◆ Try it ◆
What is needed is the number of lines below that contain the string "computer", with no other text.

(Stored data)
:::
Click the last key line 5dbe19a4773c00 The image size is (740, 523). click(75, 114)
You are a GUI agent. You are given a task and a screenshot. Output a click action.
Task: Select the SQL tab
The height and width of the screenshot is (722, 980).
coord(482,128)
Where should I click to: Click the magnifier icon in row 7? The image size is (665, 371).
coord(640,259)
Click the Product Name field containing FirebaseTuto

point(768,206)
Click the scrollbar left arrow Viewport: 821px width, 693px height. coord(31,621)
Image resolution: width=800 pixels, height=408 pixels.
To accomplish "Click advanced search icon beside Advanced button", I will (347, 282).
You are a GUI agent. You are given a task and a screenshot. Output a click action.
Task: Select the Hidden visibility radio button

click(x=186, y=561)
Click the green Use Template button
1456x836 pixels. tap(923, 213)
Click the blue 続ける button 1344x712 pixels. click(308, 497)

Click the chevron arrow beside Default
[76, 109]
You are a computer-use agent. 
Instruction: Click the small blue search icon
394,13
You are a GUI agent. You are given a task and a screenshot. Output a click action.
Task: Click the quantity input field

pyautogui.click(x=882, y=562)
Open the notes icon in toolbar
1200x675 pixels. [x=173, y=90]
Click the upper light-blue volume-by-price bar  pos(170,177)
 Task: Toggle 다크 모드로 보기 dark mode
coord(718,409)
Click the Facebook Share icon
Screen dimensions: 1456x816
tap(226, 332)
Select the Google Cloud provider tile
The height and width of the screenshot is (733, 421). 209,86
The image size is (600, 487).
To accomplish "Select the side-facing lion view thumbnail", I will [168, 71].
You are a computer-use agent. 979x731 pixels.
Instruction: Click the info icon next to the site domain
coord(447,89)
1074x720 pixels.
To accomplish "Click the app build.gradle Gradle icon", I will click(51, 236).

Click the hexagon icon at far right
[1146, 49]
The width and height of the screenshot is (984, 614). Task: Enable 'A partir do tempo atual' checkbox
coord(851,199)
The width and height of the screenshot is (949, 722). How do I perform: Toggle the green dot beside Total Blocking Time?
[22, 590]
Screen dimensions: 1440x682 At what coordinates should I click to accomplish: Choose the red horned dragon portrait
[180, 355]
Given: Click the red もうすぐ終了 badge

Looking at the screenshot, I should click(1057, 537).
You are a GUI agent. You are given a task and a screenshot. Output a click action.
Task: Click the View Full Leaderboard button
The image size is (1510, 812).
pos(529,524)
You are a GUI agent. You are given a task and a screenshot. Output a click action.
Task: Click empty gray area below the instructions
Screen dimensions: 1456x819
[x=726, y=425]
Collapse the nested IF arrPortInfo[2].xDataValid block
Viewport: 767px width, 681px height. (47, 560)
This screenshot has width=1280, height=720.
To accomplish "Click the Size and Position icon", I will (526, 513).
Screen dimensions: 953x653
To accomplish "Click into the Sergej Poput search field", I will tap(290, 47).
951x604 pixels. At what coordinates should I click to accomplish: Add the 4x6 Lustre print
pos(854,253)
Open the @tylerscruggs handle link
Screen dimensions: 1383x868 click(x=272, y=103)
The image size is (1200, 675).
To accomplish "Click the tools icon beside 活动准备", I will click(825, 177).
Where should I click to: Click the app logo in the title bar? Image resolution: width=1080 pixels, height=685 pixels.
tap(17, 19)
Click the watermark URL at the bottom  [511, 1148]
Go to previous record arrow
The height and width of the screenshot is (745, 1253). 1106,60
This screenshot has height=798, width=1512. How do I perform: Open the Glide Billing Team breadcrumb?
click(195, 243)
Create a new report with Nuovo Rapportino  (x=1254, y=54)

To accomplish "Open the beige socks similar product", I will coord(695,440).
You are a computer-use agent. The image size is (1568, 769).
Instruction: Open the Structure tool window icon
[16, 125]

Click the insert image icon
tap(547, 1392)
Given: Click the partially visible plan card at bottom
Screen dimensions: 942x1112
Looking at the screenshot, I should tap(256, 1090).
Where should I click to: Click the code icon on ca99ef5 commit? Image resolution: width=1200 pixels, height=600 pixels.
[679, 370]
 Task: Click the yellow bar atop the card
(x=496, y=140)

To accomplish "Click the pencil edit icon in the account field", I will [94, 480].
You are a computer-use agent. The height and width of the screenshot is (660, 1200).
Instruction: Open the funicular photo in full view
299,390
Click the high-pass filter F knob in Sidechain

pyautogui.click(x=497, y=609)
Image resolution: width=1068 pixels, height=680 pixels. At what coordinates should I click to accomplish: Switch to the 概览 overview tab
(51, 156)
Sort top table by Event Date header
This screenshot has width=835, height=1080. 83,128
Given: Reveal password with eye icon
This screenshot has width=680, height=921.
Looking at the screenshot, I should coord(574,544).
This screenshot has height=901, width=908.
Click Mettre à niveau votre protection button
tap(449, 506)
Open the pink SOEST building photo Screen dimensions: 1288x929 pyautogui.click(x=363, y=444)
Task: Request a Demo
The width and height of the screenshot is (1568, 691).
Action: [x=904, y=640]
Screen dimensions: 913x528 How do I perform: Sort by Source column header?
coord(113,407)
:::
◆ Answer section ◆
4